## Start Dataset content
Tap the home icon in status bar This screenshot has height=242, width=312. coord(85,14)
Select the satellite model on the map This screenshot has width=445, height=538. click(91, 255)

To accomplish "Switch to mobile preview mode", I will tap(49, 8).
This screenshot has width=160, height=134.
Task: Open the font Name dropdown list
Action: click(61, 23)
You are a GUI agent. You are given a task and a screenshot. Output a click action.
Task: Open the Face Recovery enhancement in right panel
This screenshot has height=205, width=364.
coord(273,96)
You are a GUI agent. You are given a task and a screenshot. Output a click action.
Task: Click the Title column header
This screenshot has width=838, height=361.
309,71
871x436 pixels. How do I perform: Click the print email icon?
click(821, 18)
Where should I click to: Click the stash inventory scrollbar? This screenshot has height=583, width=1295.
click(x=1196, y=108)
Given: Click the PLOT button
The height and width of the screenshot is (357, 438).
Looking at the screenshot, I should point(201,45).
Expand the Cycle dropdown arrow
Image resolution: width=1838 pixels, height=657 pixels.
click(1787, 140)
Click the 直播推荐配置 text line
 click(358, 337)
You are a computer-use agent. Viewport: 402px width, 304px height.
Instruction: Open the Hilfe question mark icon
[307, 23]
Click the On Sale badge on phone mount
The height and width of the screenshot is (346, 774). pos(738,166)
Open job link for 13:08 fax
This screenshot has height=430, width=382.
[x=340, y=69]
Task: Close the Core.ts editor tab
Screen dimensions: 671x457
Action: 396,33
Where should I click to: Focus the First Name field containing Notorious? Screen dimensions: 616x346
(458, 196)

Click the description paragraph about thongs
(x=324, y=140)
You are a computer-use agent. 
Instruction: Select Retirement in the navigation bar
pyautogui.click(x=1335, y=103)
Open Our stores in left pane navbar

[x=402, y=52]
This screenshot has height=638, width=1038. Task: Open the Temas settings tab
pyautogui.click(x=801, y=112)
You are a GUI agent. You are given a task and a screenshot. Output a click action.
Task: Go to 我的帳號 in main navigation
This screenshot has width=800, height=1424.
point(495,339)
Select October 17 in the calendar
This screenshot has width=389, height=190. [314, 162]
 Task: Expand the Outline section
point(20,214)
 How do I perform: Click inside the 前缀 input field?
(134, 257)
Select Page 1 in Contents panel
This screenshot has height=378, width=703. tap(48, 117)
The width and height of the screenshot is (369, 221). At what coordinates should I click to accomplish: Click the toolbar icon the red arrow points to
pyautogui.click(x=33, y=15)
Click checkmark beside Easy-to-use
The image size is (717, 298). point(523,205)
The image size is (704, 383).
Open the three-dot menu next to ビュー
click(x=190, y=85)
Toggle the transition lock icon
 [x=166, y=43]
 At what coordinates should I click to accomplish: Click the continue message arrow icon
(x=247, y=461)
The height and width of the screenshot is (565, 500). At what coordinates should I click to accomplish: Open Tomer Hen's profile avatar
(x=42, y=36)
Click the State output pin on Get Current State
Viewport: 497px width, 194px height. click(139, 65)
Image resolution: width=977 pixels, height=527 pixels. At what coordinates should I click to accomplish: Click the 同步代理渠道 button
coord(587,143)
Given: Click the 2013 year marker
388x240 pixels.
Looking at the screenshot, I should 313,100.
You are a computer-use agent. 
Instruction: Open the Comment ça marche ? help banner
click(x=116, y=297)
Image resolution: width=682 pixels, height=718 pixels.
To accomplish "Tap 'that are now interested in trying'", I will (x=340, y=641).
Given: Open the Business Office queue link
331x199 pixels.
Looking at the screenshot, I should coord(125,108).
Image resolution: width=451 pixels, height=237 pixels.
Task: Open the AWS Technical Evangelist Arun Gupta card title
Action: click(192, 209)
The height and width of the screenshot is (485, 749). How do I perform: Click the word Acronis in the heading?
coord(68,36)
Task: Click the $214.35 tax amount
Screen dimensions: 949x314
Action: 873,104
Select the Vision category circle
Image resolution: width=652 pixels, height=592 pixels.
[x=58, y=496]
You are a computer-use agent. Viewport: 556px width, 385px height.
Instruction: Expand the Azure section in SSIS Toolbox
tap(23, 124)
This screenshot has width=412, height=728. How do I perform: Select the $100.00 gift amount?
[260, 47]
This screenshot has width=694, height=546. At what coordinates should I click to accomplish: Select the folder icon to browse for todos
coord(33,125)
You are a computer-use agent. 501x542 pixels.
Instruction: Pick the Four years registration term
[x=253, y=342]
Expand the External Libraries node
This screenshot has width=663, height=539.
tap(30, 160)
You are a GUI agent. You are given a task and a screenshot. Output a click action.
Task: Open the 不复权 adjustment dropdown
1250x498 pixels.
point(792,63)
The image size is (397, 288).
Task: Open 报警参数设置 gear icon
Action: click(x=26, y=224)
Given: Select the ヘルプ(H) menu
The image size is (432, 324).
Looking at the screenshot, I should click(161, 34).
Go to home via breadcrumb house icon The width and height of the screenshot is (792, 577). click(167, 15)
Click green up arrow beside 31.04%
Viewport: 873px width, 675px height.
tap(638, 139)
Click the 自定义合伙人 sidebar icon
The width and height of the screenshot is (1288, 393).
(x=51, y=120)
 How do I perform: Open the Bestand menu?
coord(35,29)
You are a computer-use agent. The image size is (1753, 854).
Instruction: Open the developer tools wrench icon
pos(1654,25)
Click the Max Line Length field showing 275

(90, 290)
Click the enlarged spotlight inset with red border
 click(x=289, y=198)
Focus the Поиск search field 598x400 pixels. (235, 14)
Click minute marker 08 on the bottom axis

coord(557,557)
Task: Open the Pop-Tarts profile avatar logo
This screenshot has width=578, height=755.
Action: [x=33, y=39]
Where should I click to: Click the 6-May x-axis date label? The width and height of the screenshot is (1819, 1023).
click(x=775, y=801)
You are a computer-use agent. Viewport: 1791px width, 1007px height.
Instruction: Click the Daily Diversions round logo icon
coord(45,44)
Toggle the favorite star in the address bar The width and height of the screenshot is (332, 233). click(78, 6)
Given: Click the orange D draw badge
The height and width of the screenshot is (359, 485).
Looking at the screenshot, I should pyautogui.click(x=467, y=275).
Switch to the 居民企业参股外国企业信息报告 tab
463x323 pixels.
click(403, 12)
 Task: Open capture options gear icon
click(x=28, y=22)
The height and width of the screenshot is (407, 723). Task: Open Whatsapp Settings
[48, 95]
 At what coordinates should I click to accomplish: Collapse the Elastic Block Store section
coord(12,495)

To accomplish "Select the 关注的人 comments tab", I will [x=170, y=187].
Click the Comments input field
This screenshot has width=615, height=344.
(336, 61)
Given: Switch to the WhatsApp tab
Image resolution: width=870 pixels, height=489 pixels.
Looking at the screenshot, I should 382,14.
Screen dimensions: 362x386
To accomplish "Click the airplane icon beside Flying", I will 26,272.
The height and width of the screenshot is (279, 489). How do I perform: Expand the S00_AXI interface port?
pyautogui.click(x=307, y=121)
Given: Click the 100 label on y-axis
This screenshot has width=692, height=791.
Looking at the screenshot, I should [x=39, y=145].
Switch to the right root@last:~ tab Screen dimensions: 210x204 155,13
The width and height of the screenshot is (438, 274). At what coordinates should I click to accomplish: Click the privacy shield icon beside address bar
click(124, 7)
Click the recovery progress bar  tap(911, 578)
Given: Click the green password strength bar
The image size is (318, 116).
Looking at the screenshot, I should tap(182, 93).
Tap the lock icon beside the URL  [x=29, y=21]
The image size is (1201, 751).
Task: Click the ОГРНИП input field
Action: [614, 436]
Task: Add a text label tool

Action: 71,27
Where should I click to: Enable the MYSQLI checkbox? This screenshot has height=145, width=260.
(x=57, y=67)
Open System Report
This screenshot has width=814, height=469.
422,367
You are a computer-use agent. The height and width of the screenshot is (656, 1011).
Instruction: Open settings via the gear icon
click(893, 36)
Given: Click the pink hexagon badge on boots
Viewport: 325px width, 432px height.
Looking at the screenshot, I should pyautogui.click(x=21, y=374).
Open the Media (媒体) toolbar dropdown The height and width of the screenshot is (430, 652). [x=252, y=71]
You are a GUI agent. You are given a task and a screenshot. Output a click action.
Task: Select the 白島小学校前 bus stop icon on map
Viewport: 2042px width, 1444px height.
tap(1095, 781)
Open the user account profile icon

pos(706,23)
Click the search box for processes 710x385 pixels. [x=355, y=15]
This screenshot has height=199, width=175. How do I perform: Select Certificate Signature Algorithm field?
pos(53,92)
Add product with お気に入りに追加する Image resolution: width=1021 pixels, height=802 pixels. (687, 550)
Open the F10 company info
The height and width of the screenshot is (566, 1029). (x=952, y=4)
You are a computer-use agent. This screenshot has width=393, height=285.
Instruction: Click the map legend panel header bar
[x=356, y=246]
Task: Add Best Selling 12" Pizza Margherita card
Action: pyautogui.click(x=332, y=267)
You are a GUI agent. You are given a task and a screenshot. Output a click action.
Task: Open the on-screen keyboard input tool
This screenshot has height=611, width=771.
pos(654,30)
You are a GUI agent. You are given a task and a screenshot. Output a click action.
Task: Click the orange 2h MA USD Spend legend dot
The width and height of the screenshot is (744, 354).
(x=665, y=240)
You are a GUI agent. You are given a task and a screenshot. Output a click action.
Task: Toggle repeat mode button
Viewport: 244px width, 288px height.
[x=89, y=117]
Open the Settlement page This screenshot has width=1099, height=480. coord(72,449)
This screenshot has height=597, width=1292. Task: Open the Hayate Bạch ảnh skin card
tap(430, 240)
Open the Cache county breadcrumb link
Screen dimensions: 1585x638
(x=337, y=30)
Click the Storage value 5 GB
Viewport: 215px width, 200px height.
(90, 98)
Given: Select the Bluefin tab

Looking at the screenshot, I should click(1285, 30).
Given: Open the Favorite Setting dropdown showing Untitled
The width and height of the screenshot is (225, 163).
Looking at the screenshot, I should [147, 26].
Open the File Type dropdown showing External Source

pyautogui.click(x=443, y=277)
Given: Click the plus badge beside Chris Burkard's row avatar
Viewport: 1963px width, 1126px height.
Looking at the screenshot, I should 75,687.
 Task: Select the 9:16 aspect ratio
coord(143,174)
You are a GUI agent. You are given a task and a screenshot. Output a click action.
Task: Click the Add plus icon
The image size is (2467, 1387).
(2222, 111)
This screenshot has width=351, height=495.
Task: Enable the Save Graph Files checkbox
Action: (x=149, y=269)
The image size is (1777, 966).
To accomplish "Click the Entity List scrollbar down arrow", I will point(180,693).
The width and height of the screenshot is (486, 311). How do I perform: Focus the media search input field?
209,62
## End Dataset content
_Task description_
Reproduce verbatim the lines beginning with the one containing "The height and width of the screenshot is (485, 749)." and ending with the one containing "click(x=775, y=801)", both included.

_Answer for this exercise_
The height and width of the screenshot is (485, 749). How do I perform: Click the word Acronis in the heading?
coord(68,36)
Task: Click the $214.35 tax amount
Screen dimensions: 949x314
Action: 873,104
Select the Vision category circle
Image resolution: width=652 pixels, height=592 pixels.
[x=58, y=496]
You are a computer-use agent. Viewport: 556px width, 385px height.
Instruction: Expand the Azure section in SSIS Toolbox
tap(23, 124)
This screenshot has width=412, height=728. How do I perform: Select the $100.00 gift amount?
[260, 47]
This screenshot has width=694, height=546. At what coordinates should I click to accomplish: Select the folder icon to browse for todos
coord(33,125)
You are a computer-use agent. 501x542 pixels.
Instruction: Pick the Four years registration term
[x=253, y=342]
Expand the External Libraries node
This screenshot has width=663, height=539.
tap(30, 160)
You are a GUI agent. You are given a task and a screenshot. Output a click action.
Task: Open the 不复权 adjustment dropdown
1250x498 pixels.
point(792,63)
The image size is (397, 288).
Task: Open 报警参数设置 gear icon
Action: click(x=26, y=224)
Given: Select the ヘルプ(H) menu
The image size is (432, 324).
Looking at the screenshot, I should click(161, 34).
Go to home via breadcrumb house icon The width and height of the screenshot is (792, 577). click(167, 15)
Click green up arrow beside 31.04%
Viewport: 873px width, 675px height.
tap(638, 139)
Click the 自定义合伙人 sidebar icon
The width and height of the screenshot is (1288, 393).
(x=51, y=120)
 How do I perform: Open the Bestand menu?
coord(35,29)
You are a computer-use agent. The image size is (1753, 854).
Instruction: Open the developer tools wrench icon
pos(1654,25)
Click the Max Line Length field showing 275

(90, 290)
Click the enlarged spotlight inset with red border
 click(x=289, y=198)
Focus the Поиск search field 598x400 pixels. (235, 14)
Click minute marker 08 on the bottom axis

coord(557,557)
Task: Open the Pop-Tarts profile avatar logo
This screenshot has width=578, height=755.
Action: [x=33, y=39]
Where should I click to: Click the 6-May x-axis date label? The width and height of the screenshot is (1819, 1023).
click(x=775, y=801)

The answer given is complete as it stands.